• _WORK REQUEST_
Take from the material every line containing the string "screenshot" and copy it.

====================

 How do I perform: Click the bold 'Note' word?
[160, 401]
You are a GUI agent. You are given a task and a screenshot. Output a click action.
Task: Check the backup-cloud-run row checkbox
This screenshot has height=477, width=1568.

====================

• _RESPONSE FOR THIS EXERCISE_
You are a GUI agent. You are given a task and a screenshot. Output a click action.
This screenshot has height=477, width=1568.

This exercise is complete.